Problem to work on: Render the entries from the line containing "Open the Alarms sidebar item" through the line containing "(x=765, y=164)", both included, as a Markdown table with the columns Row and Entry, omitting blank lines.

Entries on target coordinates
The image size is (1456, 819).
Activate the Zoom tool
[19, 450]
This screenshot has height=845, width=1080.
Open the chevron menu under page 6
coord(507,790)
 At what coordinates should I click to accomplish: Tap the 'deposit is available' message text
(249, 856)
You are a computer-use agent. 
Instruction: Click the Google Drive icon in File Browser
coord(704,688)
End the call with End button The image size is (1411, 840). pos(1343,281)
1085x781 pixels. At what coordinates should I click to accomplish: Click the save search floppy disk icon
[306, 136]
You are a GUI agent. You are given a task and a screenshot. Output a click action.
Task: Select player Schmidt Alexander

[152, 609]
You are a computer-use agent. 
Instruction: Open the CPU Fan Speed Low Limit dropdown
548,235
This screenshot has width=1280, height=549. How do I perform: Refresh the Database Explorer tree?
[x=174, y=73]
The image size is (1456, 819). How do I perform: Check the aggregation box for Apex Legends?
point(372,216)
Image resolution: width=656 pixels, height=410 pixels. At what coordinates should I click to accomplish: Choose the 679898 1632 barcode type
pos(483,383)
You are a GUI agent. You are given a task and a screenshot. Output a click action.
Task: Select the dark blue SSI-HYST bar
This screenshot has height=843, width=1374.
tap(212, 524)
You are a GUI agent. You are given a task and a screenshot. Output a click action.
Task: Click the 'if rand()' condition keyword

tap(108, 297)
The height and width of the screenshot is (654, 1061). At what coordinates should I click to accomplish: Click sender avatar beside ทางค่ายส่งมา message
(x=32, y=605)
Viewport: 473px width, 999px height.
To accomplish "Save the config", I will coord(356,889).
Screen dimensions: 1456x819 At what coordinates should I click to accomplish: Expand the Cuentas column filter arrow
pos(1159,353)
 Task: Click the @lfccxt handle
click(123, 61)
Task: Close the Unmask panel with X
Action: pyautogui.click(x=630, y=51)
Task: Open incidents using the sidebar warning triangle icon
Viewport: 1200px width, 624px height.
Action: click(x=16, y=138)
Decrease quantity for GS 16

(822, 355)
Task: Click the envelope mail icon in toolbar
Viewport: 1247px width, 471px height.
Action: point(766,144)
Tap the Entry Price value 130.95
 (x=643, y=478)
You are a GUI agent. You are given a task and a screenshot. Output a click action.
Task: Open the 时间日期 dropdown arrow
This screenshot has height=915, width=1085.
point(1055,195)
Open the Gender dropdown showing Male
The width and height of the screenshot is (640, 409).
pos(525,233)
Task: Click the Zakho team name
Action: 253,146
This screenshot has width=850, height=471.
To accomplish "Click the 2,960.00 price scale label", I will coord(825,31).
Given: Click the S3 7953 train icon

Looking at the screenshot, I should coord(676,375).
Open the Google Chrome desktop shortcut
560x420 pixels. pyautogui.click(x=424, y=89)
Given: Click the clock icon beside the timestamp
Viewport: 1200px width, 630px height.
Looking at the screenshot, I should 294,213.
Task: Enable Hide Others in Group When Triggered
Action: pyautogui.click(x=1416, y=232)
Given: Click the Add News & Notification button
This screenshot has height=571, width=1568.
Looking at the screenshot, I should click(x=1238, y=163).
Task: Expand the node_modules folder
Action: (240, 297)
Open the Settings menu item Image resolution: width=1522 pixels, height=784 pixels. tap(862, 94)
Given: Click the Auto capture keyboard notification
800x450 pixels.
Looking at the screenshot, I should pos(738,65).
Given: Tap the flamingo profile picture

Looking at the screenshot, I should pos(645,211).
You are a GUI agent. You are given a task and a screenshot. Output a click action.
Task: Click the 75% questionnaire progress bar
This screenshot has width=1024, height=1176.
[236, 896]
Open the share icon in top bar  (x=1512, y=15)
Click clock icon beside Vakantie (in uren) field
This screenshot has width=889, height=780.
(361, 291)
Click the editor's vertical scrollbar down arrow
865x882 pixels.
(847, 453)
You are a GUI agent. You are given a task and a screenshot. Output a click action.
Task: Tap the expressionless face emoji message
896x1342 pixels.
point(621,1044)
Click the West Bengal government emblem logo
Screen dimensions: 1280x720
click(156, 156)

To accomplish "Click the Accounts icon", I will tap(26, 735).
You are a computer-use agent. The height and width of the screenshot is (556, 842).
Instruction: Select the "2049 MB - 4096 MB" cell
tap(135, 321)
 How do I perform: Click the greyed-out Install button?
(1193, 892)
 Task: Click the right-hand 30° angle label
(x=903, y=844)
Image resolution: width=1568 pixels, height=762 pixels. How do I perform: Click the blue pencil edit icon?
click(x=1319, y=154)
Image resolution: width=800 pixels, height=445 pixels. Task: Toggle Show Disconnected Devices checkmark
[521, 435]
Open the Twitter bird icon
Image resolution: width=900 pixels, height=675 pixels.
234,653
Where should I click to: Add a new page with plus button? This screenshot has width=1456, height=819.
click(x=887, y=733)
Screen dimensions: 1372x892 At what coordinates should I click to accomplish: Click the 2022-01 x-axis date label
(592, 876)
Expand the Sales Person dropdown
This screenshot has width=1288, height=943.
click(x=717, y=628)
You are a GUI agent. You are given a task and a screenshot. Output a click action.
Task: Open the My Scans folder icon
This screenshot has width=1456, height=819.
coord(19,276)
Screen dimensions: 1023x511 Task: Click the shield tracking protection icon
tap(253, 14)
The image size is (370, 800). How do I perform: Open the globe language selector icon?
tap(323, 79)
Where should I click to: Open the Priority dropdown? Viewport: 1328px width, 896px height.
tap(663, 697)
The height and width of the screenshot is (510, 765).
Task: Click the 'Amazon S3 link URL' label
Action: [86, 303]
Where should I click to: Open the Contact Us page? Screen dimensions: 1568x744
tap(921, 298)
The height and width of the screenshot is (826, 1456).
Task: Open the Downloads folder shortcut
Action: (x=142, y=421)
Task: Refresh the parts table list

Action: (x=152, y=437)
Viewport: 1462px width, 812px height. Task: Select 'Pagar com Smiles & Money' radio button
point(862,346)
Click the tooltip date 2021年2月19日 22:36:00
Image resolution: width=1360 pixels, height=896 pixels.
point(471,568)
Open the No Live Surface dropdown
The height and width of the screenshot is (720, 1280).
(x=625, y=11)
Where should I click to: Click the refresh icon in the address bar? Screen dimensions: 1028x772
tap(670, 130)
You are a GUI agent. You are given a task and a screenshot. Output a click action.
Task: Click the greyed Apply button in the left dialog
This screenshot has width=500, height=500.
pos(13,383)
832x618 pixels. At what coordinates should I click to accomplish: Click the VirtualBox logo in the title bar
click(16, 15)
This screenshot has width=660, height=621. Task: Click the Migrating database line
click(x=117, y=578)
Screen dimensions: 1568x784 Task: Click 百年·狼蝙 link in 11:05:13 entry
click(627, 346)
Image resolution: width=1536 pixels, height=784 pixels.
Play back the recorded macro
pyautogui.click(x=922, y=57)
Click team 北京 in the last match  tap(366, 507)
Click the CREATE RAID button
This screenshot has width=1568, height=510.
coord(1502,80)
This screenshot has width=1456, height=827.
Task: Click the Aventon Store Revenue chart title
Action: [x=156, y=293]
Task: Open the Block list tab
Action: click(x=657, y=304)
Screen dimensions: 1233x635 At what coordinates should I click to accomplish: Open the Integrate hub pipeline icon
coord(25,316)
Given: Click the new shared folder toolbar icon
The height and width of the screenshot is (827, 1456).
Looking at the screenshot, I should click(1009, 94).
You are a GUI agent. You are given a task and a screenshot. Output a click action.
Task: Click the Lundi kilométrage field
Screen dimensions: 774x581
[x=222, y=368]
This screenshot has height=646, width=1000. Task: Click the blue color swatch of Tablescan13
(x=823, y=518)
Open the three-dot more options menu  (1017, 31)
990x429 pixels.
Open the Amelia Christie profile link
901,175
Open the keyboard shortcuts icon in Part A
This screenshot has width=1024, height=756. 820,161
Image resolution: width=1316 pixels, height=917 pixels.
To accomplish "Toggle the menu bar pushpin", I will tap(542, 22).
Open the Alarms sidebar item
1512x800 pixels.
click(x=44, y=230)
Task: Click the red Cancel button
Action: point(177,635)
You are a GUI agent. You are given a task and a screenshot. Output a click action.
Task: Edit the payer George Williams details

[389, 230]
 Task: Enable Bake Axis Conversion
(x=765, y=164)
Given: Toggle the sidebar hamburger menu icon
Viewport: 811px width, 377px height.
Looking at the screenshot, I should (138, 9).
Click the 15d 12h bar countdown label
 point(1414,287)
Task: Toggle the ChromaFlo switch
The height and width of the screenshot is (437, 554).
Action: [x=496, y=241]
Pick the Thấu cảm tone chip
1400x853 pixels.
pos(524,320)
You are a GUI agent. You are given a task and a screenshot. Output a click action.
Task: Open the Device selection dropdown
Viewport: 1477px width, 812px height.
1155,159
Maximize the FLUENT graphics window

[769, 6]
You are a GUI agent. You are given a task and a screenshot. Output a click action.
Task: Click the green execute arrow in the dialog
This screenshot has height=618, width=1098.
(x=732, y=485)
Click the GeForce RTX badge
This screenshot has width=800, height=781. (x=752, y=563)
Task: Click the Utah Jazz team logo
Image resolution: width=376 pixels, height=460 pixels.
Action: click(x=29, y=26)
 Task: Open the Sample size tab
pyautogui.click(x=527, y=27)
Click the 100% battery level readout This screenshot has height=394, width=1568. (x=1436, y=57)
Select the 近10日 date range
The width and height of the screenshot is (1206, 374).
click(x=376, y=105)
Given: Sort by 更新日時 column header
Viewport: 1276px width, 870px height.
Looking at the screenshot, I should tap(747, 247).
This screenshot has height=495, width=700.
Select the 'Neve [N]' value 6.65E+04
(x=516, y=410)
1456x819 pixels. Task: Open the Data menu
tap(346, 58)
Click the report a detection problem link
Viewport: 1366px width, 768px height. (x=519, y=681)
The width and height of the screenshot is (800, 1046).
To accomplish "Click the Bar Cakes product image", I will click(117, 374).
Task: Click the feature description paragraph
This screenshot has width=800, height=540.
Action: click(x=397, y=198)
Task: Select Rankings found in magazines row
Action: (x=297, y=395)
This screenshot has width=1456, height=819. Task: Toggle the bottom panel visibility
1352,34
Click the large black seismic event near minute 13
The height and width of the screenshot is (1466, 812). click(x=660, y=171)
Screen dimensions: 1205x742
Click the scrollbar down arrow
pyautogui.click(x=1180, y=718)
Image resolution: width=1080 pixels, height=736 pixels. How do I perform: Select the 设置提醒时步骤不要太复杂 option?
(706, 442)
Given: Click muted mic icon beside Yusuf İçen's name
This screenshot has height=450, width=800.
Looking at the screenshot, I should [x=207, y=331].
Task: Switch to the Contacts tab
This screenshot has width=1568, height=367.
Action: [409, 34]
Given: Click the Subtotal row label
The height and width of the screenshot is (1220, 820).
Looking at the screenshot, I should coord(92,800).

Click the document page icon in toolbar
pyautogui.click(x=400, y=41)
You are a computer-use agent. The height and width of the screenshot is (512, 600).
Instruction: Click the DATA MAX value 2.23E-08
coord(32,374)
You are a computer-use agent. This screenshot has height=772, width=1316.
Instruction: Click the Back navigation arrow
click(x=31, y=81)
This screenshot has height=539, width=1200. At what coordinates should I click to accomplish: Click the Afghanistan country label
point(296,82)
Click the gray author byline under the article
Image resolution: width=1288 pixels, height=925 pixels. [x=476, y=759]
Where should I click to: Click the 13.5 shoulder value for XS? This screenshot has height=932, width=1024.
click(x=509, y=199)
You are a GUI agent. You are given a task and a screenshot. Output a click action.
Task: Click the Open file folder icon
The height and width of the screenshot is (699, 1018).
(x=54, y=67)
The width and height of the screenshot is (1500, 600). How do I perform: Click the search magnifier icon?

Solution:
| Row | Entry |
|---|---|
| 1 | Open the Alarms sidebar item |
| 2 | 1512x800 pixels. |
| 3 | click(x=44, y=230) |
| 4 | Task: Click the red Cancel button |
| 5 | Action: point(177,635) |
| 6 | You are a GUI agent. You are given a task and a screenshot. Output a click action. |
| 7 | Task: Edit the payer George Williams details |
| 8 | [389, 230] |
| 9 |  Task: Enable Bake Axis Conversion |
| 10 | (x=765, y=164) |